Opinion

Norman Podhoretz, R.I.P.

Dec 19, 2025
Norman Podhoretz (Wikimedia Commons)

A formidable intellect and personality whose effective work to strengthen resolve against powerful threats to core values will be missed.

In 1986, as Michael S. Joyce was just beginning his presidency of Milwaukee’s newly reconstituted Lynde and Harry Bradley Foundation after the sale of the city’s Allen-Bradley Company, one of the foundation’s first big funded projects was a significant conference at Milwaukee’s Pfister Hotel put together by the neoconservative Committee for the Free World (CFW).

CFW was founded by Commentary editor Norman Podhoretz and Midge Decter five years earlier. Bradley supported both the CFW conference in particular and its general activities. Among others, the John M. Olin Foundation, from which Joyce came to Bradley, supported both, as well—and each supported Commentary, too.

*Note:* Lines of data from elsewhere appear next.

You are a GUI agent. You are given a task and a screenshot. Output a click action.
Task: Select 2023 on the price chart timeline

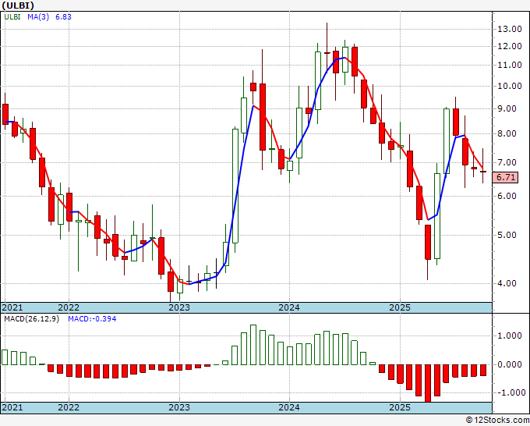(179, 307)
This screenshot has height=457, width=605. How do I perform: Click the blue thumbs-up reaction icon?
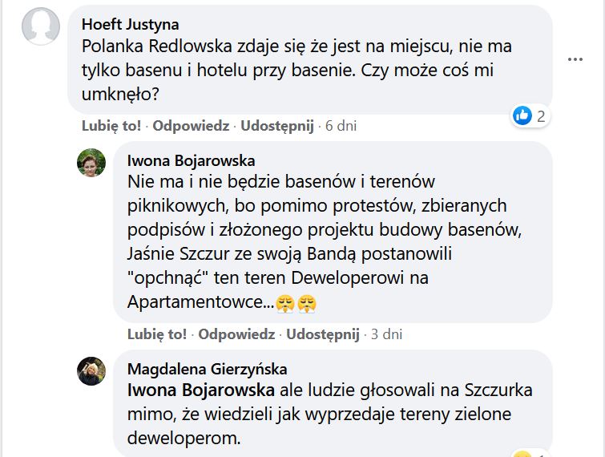[x=522, y=115]
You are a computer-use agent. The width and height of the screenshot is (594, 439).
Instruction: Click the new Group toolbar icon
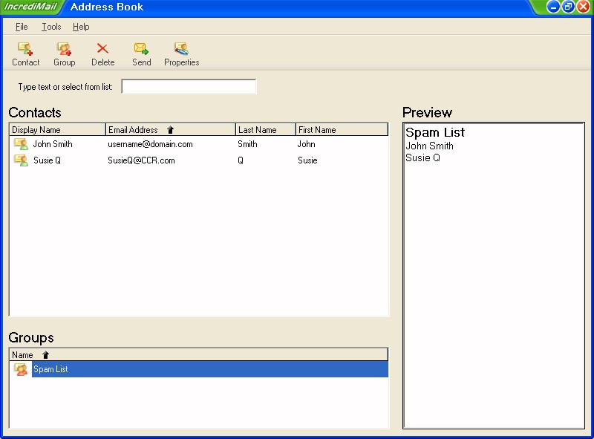[x=64, y=49]
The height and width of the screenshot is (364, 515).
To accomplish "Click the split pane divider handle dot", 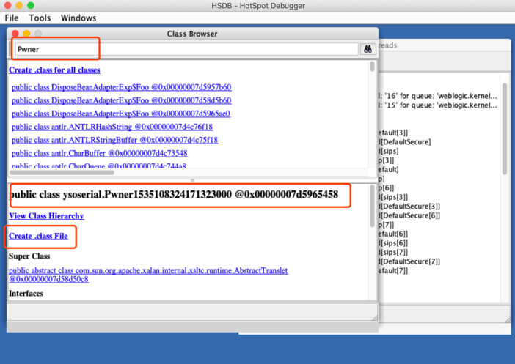I will coord(192,180).
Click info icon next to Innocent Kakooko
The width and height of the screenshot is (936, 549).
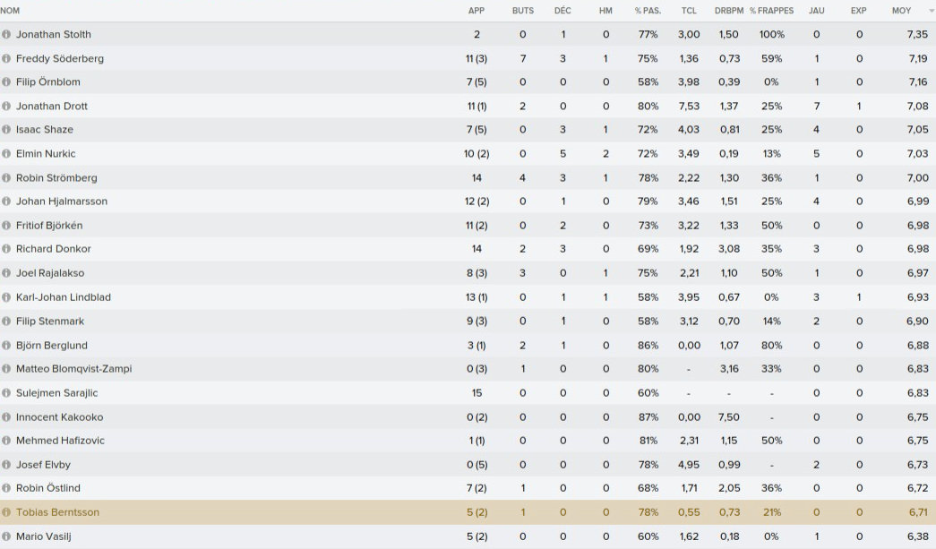tap(6, 416)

The Milwaukee conference focused on many various anti-communist efforts around the world and the U.S.’s then-proposed Strategic Defense Initiative specifically. More generally, it considered ways in which to strengthen Western resolve, among both intellectuals and policymakers, against what was then the threat of Soviet Communist power to democratic values.

Other than Podhoretz, notable speakers and attendees included his fellow conservative intellectual Irving Kristol, Harvard Sovietologist Richard Pipes, Assistant Secretary of Defense Richard Perle, and Assistant Secretary of State Elliott Abrams. 

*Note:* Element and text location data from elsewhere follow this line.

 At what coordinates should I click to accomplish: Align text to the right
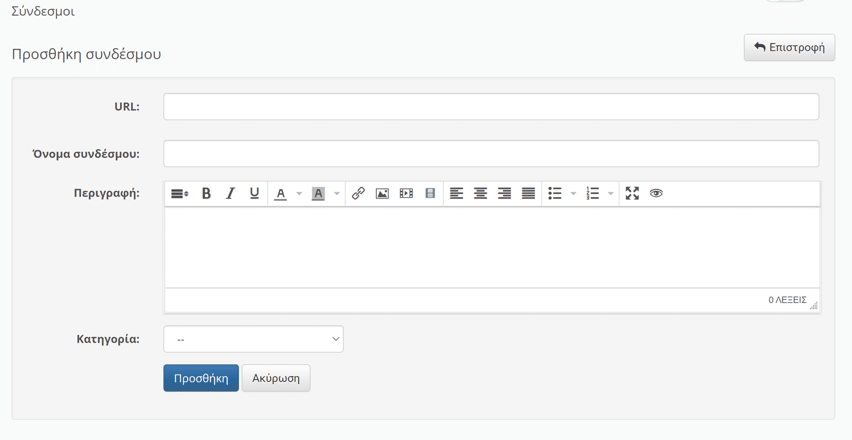tap(504, 193)
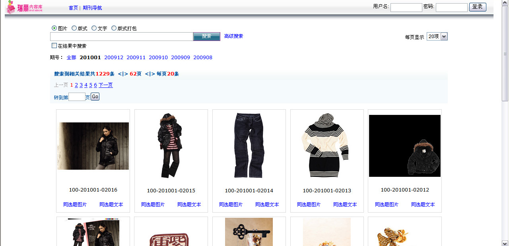Go to the 下一页 next page link
Image resolution: width=509 pixels, height=246 pixels.
tap(105, 85)
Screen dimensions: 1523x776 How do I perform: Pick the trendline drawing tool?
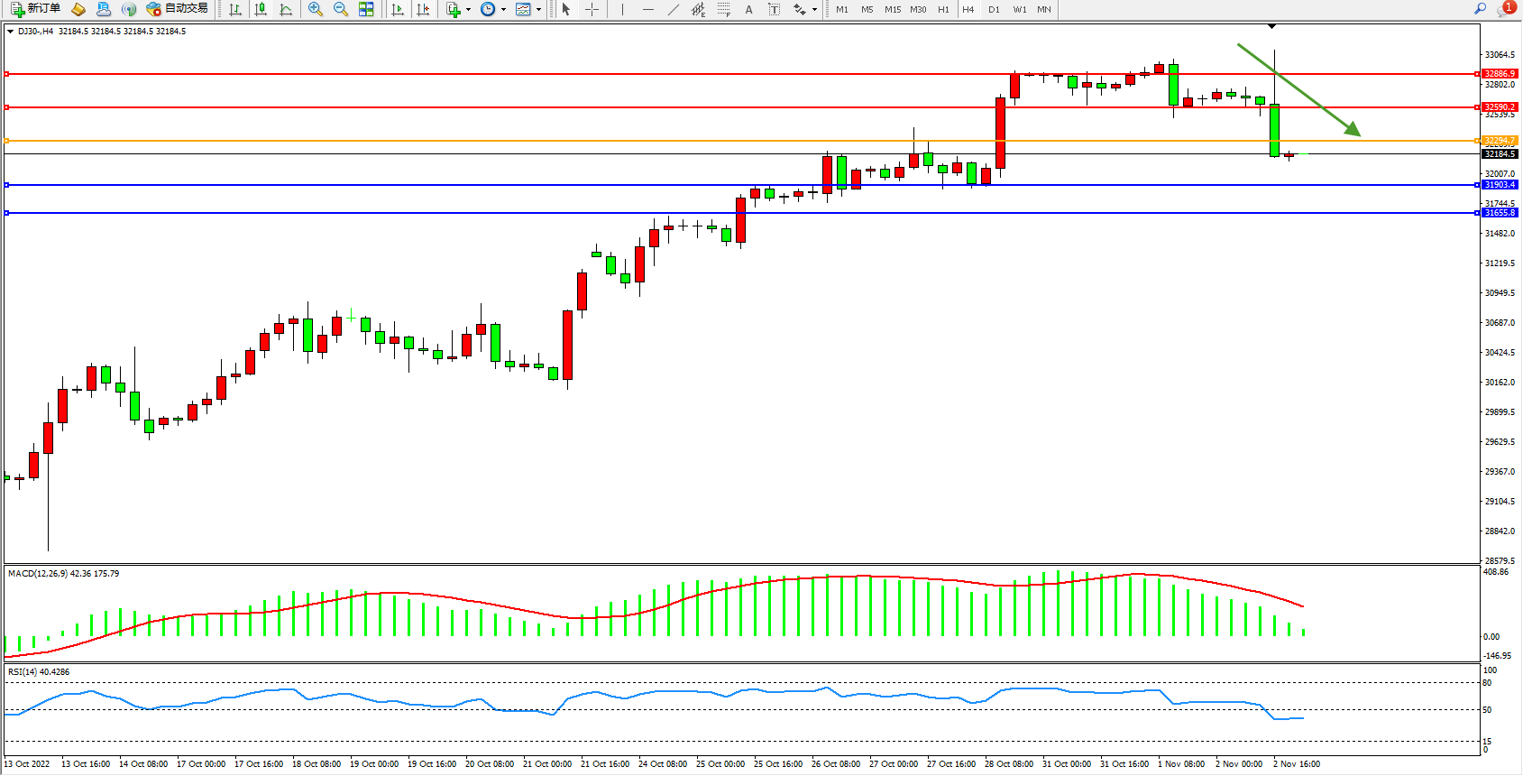click(674, 9)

It was not the normal sort of event held at Milwaukee’s Pfister, if I may say so as a lifelong local resident. I was proud to be from Milwaukee and newly on the program staff of Bradley—which an increasing number were coming to see would not, under Joyce, be the normal sort of philanthropy in America, either.

Joyce very much liked Podhoretz and Kristol and relied upon their thinking, which helped anchor and shape Bradley’s grantmaking for decades to come. Once proudly of the left themselves, Podhoretz and Kristol had the moral standing and substantial courage to so intelligently react against what they saw as its disdain for America and ordinary, everyday Americans beginning in the tempestuous 1960s.

Joyce would often cite, as Barton Swaim did in The Wall Street Journal earlier this week, Podhoretz’s summary of his own view of contemptuous intellectuals during a 2002 American Enterprise Institute speech—in which Podhoretz fondly recalls a line uttered by an aunt of Saul Bellow. Following a passionate clash about ideology at her own table between Bellow, the future Nobel laureate for literature, and radical friends from The University of Chicago, the aunt said: “Smart, smart, smart. … Stupid.”

Bradley’s grant program sought to bring more resources and structure to bear against that contempt on the part of distant elites, abroad and here at home in our own nation. Under the formidable Podhoretz, Commentary offered near-constant heterodox commentary against those elites, in a medium with which they were familiar.

We’re seeing a continuing reaction against elites and that which they’ve wrought in America, of course—including in and through philanthropy, to which we at The Giving Review try to pay heed—and we’ve benefited from Podhoretz’s insights in recent years about what to make of and how to navigate current tempests in politics overall and within conservatism.

His effective work to strengthen resolve against powerful threats to core values will be missed, and it must be remembered.